取扱業務-離婚問題離婚問題に関する弁護士相談事例をご紹介します。

元妻の再婚と養育費

相談内容

私は、2年前に離婚しました。元妻との間には現在5歳の長男がいます。長男は、元妻が親権者になり、元妻と一緒に生活しています。私は、毎月5万円の養育費を支払うことを約束し、支払いを続けています。

ところが、元妻が最近、再婚をするらしいと共通の知り合いから聞きました。長男と再婚相手との養子縁組も考えているそうです。

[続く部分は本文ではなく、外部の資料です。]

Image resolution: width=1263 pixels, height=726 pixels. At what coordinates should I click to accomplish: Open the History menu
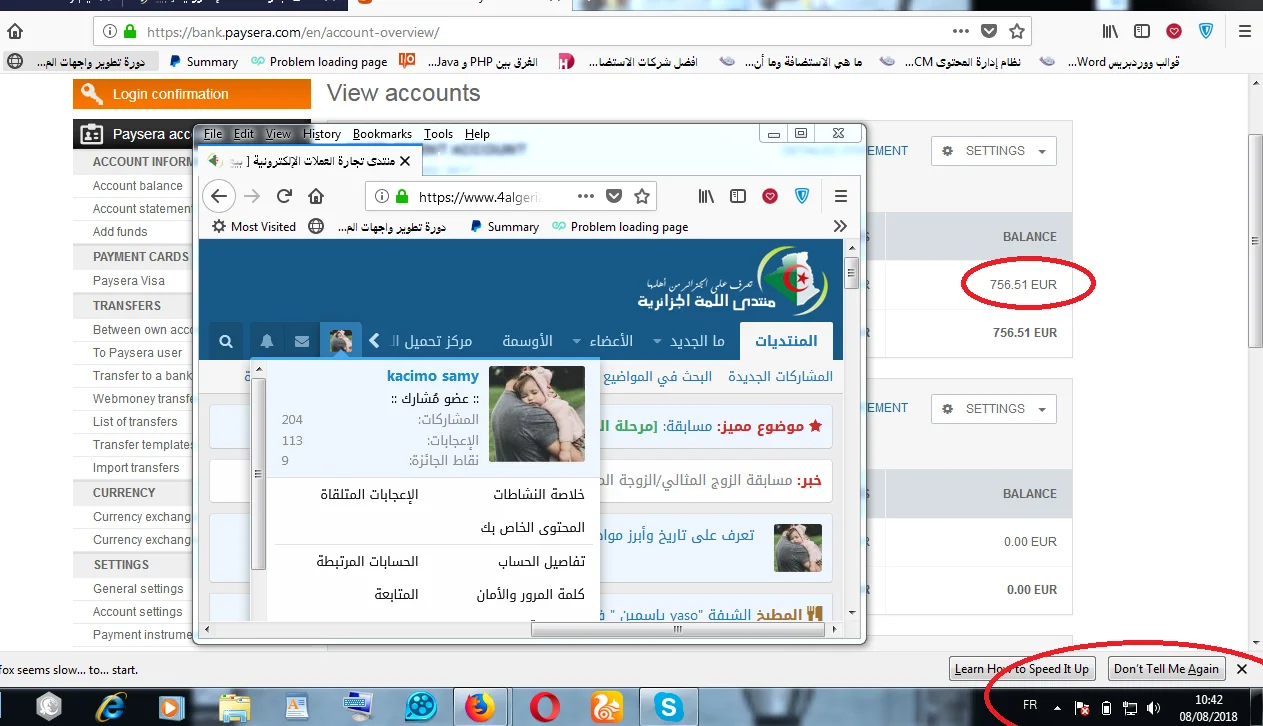click(321, 134)
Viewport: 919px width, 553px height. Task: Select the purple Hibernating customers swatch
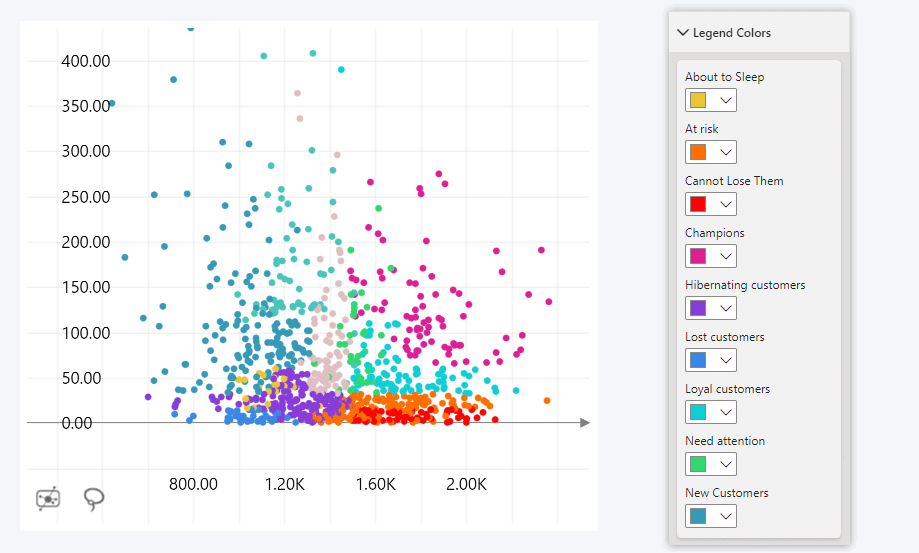click(x=698, y=308)
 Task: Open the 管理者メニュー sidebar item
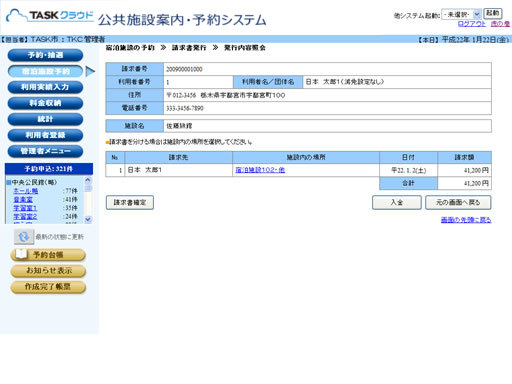[x=45, y=151]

離婚したとはいえ長男の父親は私だと思っています。養子縁組をするのに実の父親である私の意見は聞いてもらえないのでしょうか。元妻が再婚して養子縁組がされても養育費の支払いは続けなければいけないのでしょうか。

結果・回答

15歳未満の子と養子縁組をする場合には、法定代理人が養子となる子に代わって縁組の承諾をすることができます(民法797条1項)。法定代理人とは別に養子となる者の父母でその監護すべき者がいる場合は、その父母の同意が必要とされています(同条2項)。

あなたの場合、元妻が単独親権者で、あなたが監護権者となっていないので、元妻の承諾だけで長男の縁組をすることができてしまいます。

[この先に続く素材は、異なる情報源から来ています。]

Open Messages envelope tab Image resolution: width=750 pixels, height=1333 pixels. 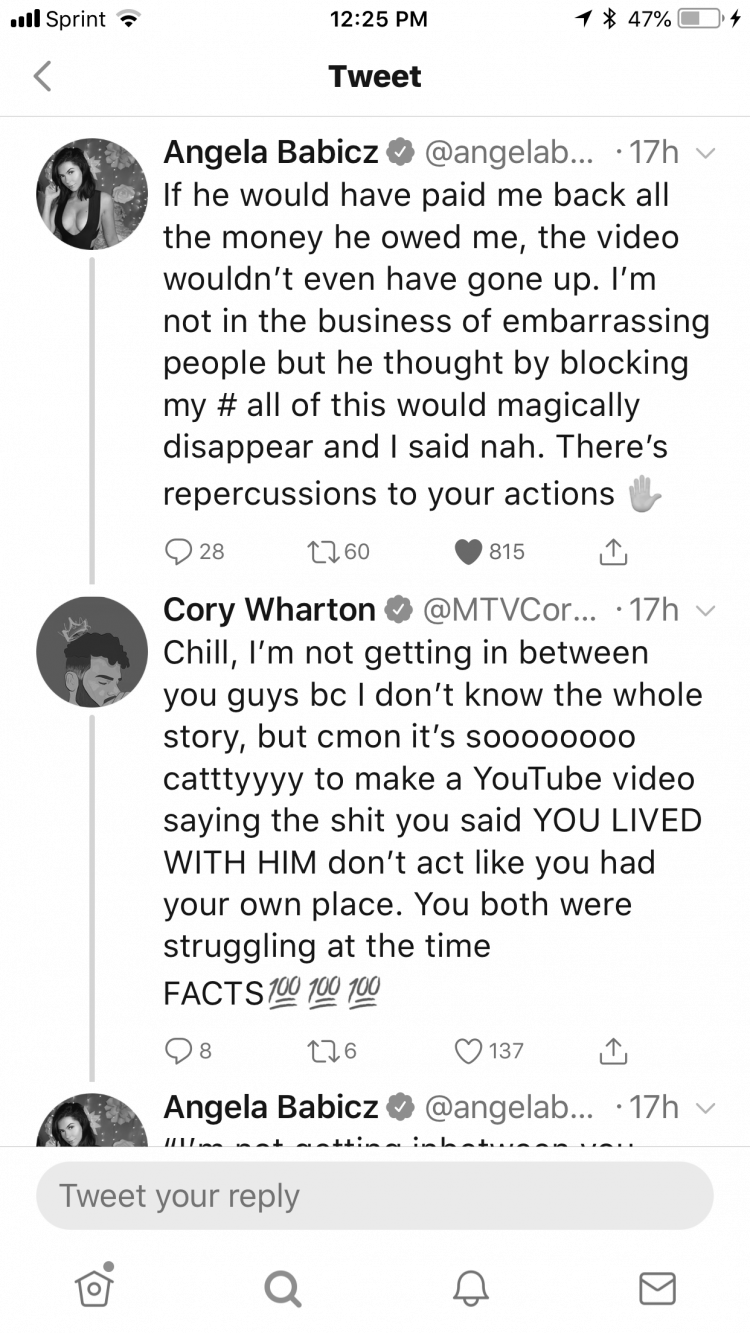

養育費の支払いについてですが、養子縁組がされても親子関係はなくなりませんので、あなたが長男の父親であることに変わりはありません。父親である以上、長男の扶養義務を負います(民法877条1項)。したがって、扶養義務の一環である養育費の支払い義務がなくなるわけではありません。もっとも、元妻の再婚相手に十分な収入がある場合、養育費の減額を求めることも可能です。まずは元妻との間で協議をして減額を求めてみましょう。元妻が減額に応じてくれない場合は、家庭裁判所に養育費減額の調停を申し立て、調停で合意ができれば合意した金額を支払うことになります。調停で合意できなければ審判に移行し、家庭裁判所がすべての事情を考慮して養育費の金額を決めることになります。